Pablo Molina en Libertad Digital
En la España de Zapatero es suficientemente conocido que la evidencia de que una norma es inconstitucional no representa el menor desprestigio para sus autores. De hecho, cualquier disposición emanada de una comunidad autónoma que no vulnere dos o tres capítulos enteros de la Carta Magna hace quedar a su clase política como un puñado de meapilas, incapaces de avanzar en la construcción de la España plurinacional, cuando no como traidores contumaces hacia las aspiraciones del noble pueblo que representan. La observancia de la jerarquía normativa, con la Constitución Española en el vértice del ordenamiento jurídico, sólo es ya el entretenimiento de juristas ociosos que ya han renunciado por consunción de turnos a la cátedra universitaria.

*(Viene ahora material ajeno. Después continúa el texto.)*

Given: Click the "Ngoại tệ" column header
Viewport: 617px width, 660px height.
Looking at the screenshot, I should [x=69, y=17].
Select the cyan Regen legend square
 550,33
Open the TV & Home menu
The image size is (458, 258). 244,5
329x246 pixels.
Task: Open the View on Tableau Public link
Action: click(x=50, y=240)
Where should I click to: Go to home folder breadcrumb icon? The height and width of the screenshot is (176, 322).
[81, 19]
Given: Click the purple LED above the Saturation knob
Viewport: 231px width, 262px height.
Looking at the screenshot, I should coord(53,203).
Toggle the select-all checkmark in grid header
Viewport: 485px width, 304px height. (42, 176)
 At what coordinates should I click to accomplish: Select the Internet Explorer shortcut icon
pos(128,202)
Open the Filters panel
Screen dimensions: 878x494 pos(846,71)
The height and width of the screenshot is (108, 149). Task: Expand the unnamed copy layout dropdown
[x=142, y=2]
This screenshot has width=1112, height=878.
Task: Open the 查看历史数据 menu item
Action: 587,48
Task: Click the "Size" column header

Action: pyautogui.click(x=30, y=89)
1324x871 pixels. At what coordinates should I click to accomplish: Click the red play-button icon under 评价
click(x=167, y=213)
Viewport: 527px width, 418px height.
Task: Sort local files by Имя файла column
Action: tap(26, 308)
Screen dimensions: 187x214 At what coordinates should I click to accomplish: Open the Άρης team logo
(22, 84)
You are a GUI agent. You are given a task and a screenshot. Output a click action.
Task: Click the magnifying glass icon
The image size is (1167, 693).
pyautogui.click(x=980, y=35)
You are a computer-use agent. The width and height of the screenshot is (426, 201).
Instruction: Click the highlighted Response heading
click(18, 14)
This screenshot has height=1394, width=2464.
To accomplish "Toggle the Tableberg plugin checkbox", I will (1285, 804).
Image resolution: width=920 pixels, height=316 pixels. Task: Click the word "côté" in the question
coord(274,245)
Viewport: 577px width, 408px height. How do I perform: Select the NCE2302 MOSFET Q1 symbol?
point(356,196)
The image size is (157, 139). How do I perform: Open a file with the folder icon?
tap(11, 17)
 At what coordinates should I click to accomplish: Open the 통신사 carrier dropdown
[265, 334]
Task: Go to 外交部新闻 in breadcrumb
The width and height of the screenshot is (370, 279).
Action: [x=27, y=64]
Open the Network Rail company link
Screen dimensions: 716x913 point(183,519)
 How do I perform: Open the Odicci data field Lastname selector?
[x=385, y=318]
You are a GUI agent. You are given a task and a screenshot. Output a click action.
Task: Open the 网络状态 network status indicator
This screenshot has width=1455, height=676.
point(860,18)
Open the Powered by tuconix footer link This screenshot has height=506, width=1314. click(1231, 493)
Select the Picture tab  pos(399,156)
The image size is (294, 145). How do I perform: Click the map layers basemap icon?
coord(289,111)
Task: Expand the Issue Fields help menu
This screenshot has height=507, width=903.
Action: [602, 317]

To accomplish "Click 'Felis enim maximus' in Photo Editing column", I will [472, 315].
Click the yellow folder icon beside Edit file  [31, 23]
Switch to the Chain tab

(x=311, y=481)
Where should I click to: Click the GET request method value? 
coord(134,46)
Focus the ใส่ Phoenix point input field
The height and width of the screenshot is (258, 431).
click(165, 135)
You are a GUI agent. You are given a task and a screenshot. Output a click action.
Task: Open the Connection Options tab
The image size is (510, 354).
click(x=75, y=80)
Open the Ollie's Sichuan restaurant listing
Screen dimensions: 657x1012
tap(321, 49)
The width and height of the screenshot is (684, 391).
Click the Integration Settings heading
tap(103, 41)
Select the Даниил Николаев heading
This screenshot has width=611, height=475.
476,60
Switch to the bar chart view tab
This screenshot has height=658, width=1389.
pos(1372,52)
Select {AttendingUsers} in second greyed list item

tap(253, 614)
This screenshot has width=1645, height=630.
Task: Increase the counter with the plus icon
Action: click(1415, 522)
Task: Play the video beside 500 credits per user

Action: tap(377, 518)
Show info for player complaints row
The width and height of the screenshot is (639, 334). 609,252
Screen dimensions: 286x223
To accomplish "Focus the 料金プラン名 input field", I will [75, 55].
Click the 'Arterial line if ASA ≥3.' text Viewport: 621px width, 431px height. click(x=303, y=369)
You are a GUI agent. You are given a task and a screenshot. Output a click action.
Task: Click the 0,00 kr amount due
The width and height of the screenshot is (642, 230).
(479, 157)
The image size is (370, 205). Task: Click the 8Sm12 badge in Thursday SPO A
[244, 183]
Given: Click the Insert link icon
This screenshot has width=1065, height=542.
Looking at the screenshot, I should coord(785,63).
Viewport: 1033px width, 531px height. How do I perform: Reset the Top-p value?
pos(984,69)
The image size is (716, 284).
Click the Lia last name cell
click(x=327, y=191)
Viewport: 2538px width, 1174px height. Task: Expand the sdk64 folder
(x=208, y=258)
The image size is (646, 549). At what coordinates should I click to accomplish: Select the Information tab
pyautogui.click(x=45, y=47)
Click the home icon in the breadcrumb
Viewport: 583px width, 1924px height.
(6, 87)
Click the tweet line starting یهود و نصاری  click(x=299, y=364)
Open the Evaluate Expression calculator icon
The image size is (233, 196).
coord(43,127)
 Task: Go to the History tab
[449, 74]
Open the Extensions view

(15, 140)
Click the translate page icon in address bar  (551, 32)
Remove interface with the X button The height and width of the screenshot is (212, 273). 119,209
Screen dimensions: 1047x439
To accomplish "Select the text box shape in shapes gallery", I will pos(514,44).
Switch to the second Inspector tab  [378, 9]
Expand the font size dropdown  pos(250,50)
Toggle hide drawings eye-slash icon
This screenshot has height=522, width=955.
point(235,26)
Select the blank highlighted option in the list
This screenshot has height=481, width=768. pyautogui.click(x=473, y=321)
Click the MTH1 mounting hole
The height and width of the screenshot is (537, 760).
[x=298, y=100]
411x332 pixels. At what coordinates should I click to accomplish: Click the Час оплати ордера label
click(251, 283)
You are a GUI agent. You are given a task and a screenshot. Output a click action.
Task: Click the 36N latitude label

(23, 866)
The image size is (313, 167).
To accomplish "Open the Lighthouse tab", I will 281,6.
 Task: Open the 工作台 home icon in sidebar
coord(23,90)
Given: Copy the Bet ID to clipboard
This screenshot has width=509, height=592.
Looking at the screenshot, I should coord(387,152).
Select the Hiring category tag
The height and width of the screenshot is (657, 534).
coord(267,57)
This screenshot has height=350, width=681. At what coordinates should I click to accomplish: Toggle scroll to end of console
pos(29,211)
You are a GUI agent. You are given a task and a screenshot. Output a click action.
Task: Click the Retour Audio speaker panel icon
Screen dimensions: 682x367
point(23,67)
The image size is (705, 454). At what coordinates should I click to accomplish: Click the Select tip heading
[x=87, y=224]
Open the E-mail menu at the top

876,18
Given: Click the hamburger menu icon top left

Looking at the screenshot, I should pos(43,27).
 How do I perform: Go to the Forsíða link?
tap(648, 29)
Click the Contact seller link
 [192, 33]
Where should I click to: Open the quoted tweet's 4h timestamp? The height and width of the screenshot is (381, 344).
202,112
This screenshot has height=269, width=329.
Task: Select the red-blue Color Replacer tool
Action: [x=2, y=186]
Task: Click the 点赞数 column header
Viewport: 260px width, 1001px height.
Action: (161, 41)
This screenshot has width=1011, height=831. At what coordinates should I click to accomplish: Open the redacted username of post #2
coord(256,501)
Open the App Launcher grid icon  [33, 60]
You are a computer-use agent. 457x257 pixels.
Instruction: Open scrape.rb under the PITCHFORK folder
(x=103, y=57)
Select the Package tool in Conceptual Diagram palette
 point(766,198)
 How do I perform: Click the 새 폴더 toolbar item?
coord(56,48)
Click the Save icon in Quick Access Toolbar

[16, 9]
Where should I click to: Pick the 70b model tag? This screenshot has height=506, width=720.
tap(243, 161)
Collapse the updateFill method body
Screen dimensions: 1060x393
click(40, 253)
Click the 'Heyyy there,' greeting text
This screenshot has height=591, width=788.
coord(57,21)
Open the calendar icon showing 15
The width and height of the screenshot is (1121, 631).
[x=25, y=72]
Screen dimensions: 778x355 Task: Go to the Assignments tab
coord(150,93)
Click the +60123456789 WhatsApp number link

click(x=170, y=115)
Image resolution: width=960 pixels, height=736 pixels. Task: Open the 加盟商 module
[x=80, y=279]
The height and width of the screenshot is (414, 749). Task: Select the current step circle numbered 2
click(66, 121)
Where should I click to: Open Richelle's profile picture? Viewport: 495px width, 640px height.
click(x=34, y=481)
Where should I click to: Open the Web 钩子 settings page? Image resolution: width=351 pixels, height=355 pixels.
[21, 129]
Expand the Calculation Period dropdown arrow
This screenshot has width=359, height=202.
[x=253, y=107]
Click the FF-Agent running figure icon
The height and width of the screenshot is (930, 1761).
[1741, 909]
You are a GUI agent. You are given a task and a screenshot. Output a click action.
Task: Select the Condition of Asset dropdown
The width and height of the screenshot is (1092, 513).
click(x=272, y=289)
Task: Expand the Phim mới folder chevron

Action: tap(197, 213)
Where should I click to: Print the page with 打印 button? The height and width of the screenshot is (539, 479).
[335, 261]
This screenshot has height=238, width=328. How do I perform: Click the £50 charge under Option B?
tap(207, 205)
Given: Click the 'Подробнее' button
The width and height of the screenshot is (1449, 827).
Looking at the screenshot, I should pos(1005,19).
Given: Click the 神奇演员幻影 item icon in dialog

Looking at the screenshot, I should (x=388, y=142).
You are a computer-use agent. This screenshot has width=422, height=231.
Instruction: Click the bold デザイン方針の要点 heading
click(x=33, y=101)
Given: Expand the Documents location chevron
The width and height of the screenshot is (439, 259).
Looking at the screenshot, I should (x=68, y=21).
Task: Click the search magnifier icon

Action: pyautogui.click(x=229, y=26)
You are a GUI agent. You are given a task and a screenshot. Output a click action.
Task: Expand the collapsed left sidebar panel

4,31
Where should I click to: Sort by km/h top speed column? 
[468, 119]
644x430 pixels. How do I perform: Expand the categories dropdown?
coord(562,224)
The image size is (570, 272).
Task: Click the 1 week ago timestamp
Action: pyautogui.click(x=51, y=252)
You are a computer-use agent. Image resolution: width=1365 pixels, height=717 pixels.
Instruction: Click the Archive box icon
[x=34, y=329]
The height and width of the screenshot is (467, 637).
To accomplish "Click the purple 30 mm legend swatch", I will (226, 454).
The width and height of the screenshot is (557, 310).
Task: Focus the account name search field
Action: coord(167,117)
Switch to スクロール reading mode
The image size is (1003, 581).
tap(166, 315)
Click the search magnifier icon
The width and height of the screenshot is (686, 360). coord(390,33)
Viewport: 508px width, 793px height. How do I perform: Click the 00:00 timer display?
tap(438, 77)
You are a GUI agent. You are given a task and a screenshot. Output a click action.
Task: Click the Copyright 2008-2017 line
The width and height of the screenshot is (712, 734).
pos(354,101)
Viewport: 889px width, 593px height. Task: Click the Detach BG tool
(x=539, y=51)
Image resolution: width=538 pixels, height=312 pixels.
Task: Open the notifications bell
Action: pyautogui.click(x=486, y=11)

Sin embargo, aunque no de facto, la CE sigue vigente en el papel, y en ella podemos leer, llegados a su artículo 149, una serie de competencias atribuidas con carácter exclusivo al Gobierno de la nación entre las que figura en el lugar vigésimo segundo (o veintidosavo si nos lee algún Solana Madariaga) tal que la siguiente: "La legislación, ordenación y concesión de recursos y aprovechamientos hidráulicos cuando las aguas discurran por más de una Comunidad Autónoma".
En otras circunstancias sorprendería que ni un sólo partido de ámbito nacional reparara en que ninguna comunidad autónoma puede atribuirse la capacidad de decisión sobre el agua de los ríos que transcurren parcialmente por su territorio, pero hemos llegado a una situación en que la sumisión a los preceptos constitucionales es considerada una traición al terruño con efectos devastadores en términos electorales.
El intenso paripé, ausente del menor atisbo de vergüenza ajena, que están protagonizando PP y PSOE para intentar salvar la votación de mañana sólo certifica que, tras el aldabonazo del estatuto de Cataluña, España es ya un territorio de bandolerismo político en el que todo vale salvo respetar las leyes. La situación es de un bochorno tan siniestro que si el PP votara mañana en contra del estatuto castellano-manchego en un arrebato de sensatez, su secretaria general y candidata a la presidencia de esa comunidad autónoma sería declarada enemiga del pueblo y con toda seguridad perdería las elecciones del próximo año.
El estatuto de Castilla-La Mancha vulnera la constitución, como todos los de cuño reciente, y condena al desastre económico a las regiones del Levante, a las que impide el aprovechamiento de los recursos hídricos sobrantes que, exactamente igual que los que resultan necesarios, no son de una comunidad autónoma sino de todos los españoles. La vergüenza nacional, si alguien no lo remedia, se consumará mañana en la comisión constitucional del Congreso. En la presidencia, Alfonso Guerra, hermano de "mienmano" y asesino confeso de Montesquieu. La España de Zapatero no podría encontrar otro político más apropiado.